REVIEWS

Leon: The Professional review

French director and writer Luc Besson has had a curious career thus far. In recent years he’s brought us films like The Transporter, Taken and Lucy, which are all shit. But prior to that, he was responsible for cult classics such as The Fifth Element and La Femme Nikita, establishing a unique visual style that basically looks like someone’s turned the colour saturation right up in an attempt to blind all the characters. Being a fan of that particular look (and Natalie Portman), I decided to watch Leon: The professional, arguably Besson’s best work. I’m only 22 years late.

Subsequently, Leon has wriggled its way into my all-time favourites, nestling between Fargo and Spirited Away to form a delightful, interracial spit-roast. Like many of Besson’s films, it features a female protagonist who wants to go on a killing spree because men involved in shady drug business generally tend to be bastards. In this particular instance, it’s a streetwise, twelve-year-old girl called Mathilda (Portman) who’s just had her family massacred by a corrupt DEA agent (Gary Oldman). She happens to live down the corridor from Leon (Jean Reno), a highly skilled hitman more acquainted with quick assassinations than you are with your right hand. He also shares half of his IQ with the houseplant he incessantly cares for, so it’s in his best interest to train Mathilda while she teaches him how to read, write and… well, live.

What follows is a touching action/fantasy/romance that annoyingly reminded me I must be human after all. As their relationship develops and they begin to show each other two very different sides of life, it becomes clear that these are not your average, throw on a pile with the cast of Die Hard, characters. You’d buy them as father and adopted daughter if it weren’t for Mathilda’s disconcerting romantic feelings towards Leon. (Yeah, that’s a troubling one.) Their platonic chemistry is iconic, especially when they start blowing people to pieces.

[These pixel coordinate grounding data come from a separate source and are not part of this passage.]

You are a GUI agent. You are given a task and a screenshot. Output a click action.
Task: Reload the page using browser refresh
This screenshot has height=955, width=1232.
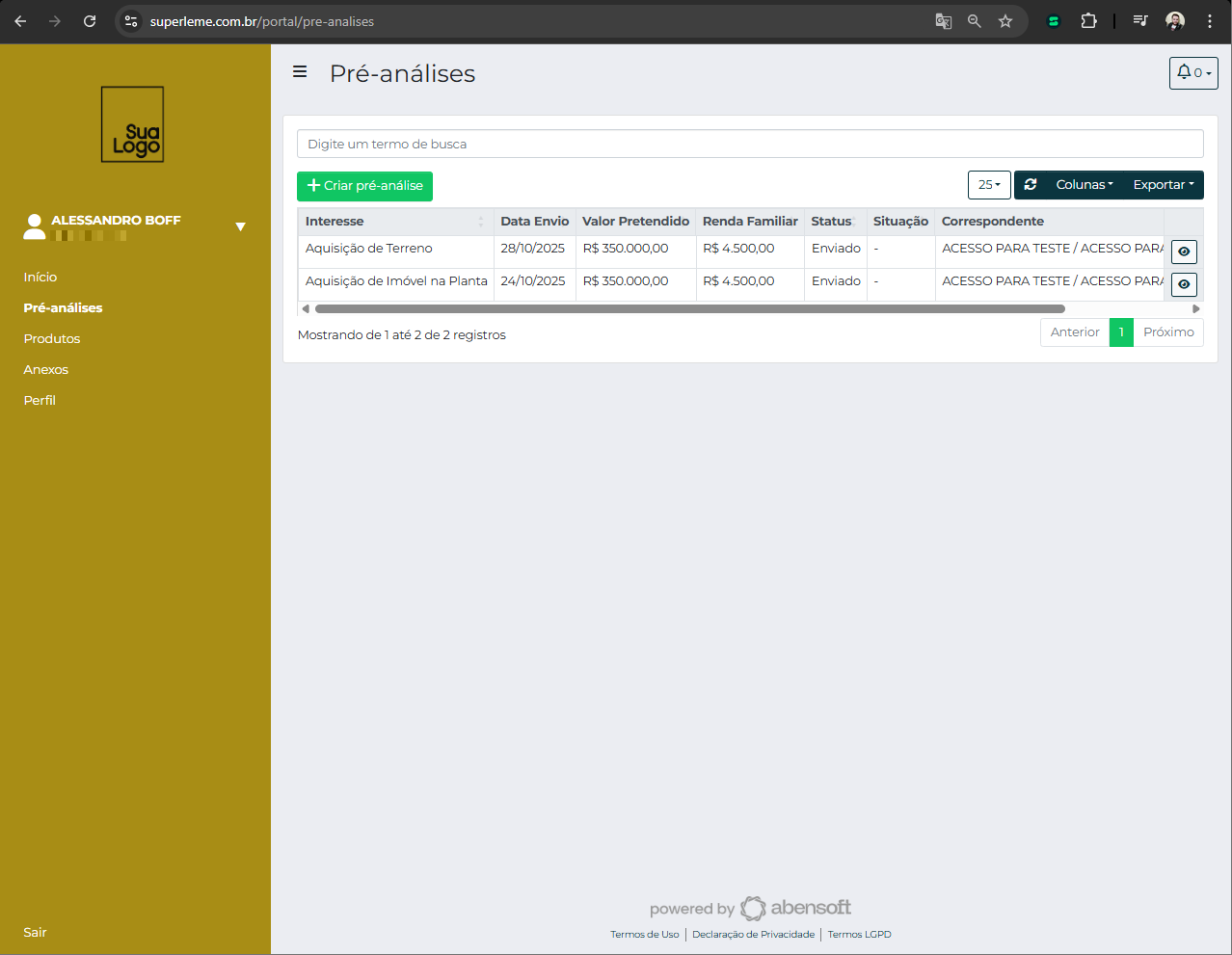(90, 21)
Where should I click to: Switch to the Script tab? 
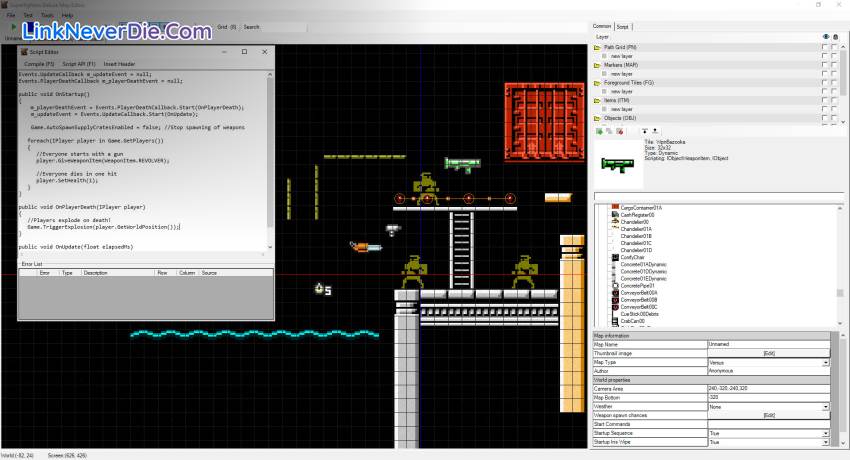point(623,27)

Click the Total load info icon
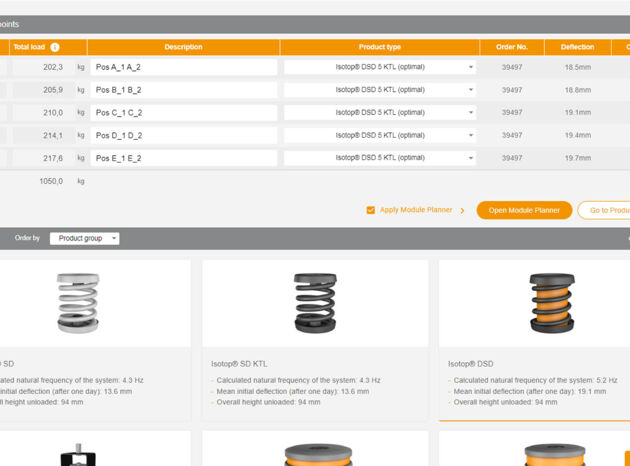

But despite it being packed with action scenes that make James Bond’s look like Olympic wrestling, the best moments actually come from the training. Where most kids would mature by going to school or getting a paper round, Mathilda develops by learning how to pick people off in Central Park with a sniper rifle. Oddly enough, Portman has never been more convincing. Not even when she was getting munched by Mila Kunis in that film about swans. And I’m wondering what happened to Jean Reno’s career after this; it’s undoubtedly his best performance. Maybe he’s a bit too French for most casting directors. Well he was born in Morocco, actually! Racists.

Anyway, what’s particularly special about Leon is Besson’s ability to transform New York into Paris. In fact, the hallway and staircase scenes were shot in the famous Chelsea Hotel, while the inside of Leon’s apartment was filmed on a set in France. That means he was jumping across the Atlantic every time he went in and out of his door. But it’s mainly down to the visually rich cinematography. Every shot looks like a painting, made even more evocative whenever the artist covers his characters in red.